▶ **Work instruction**:
Down to the final line, print the records below exactly and without pictures.
Raw data section start
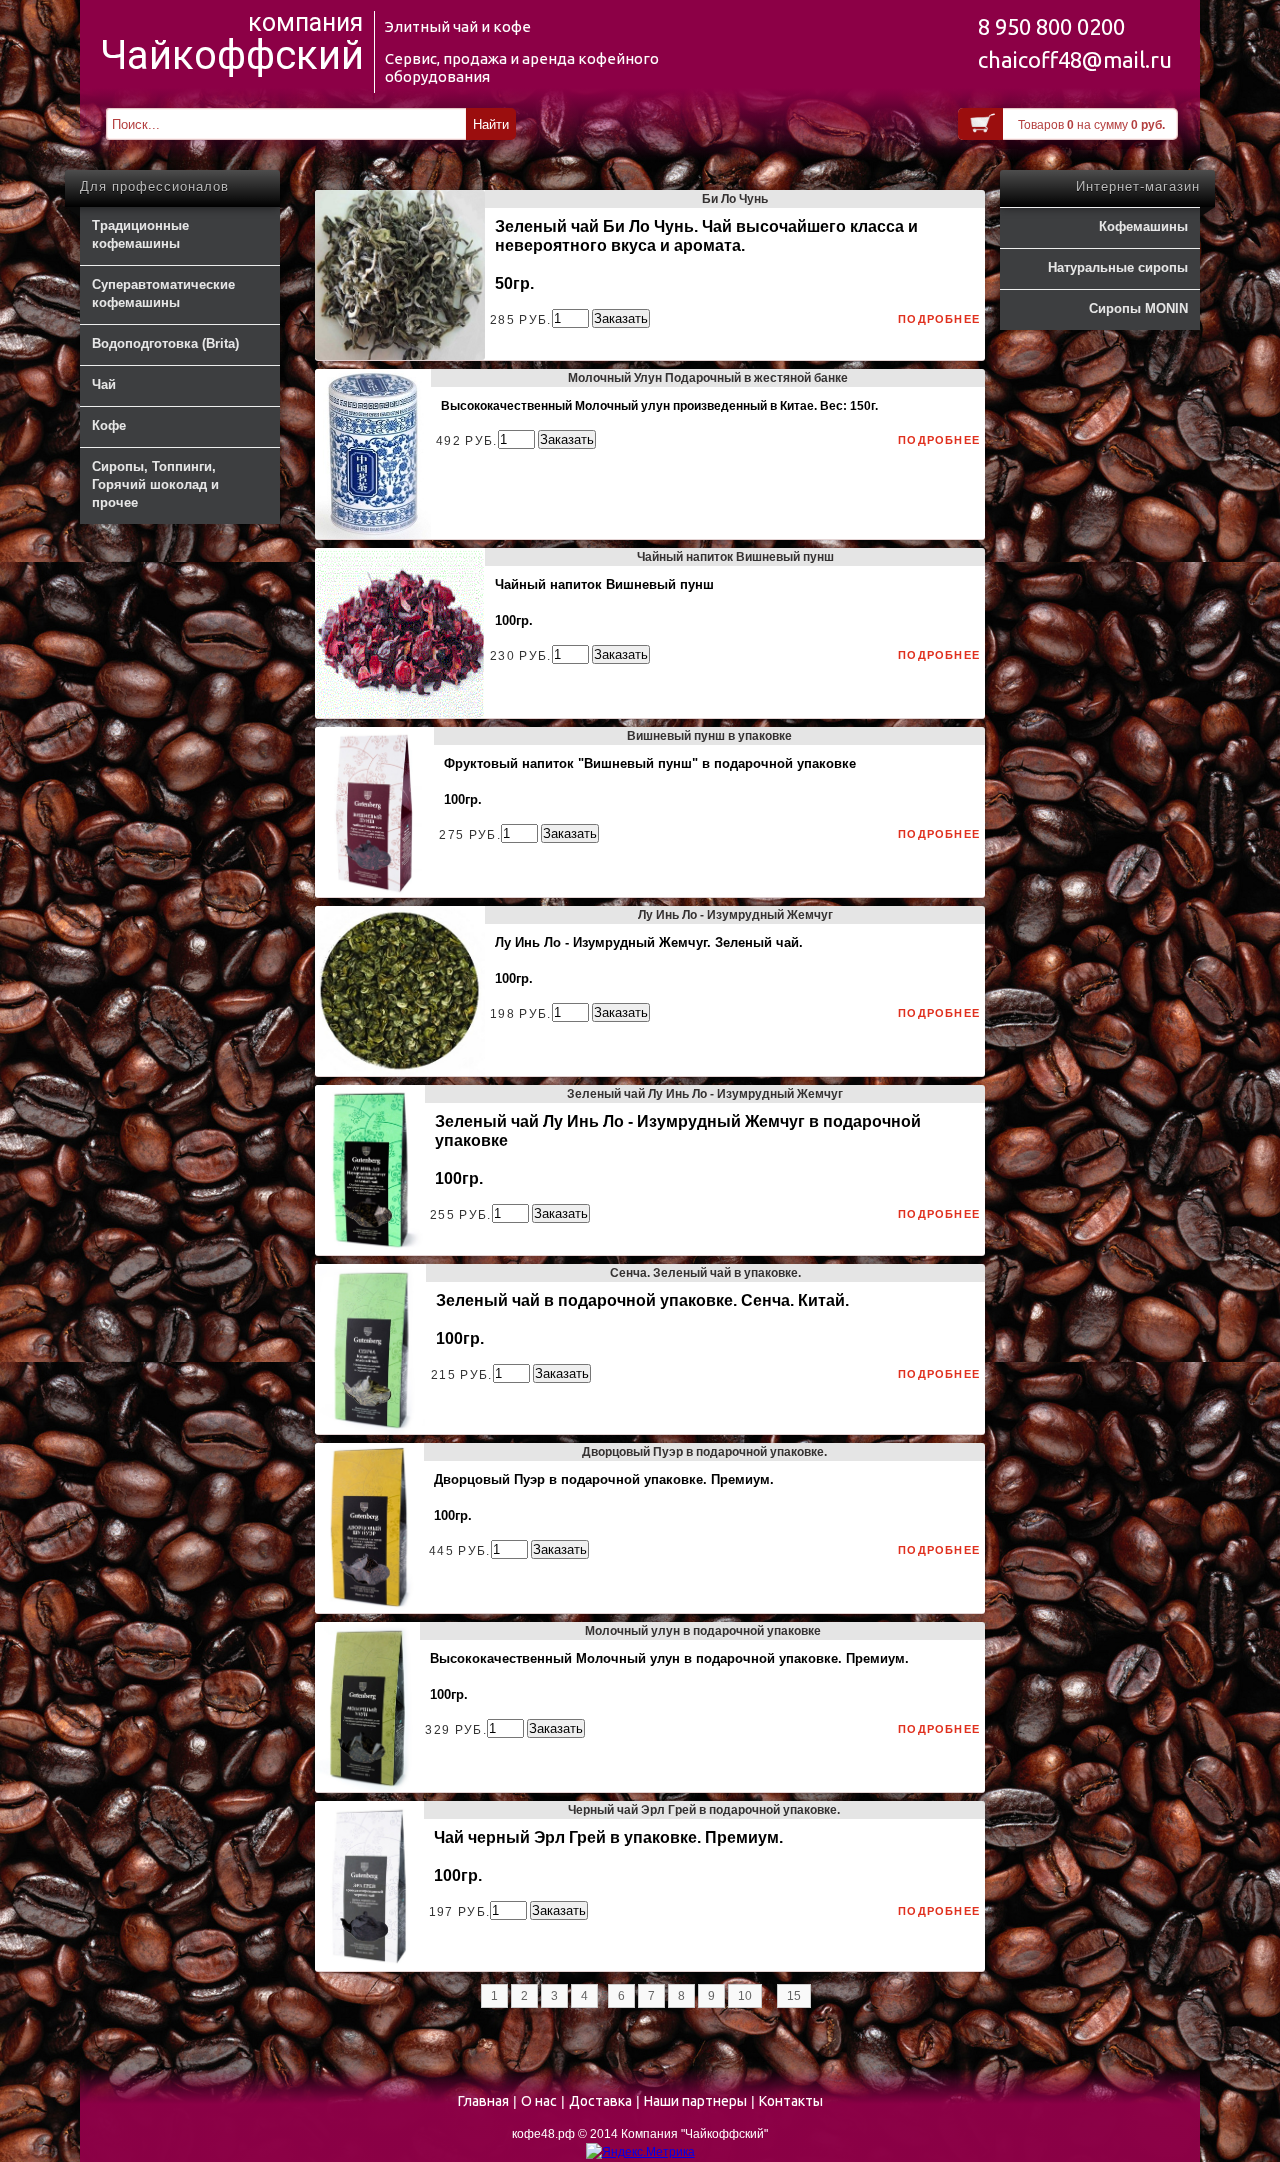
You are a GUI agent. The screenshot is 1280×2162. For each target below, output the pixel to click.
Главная (483, 2101)
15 (794, 1996)
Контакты (791, 2101)
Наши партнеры (695, 2101)
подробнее (939, 319)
Raw data section end
▶ **Result**:
You are a GUI agent. The screenshot is 1280×2162. For each target below, output the pixel to click.
Главная (483, 2101)
15 (794, 1996)
Контакты (791, 2101)
Наши партнеры (695, 2101)
подробнее (939, 319)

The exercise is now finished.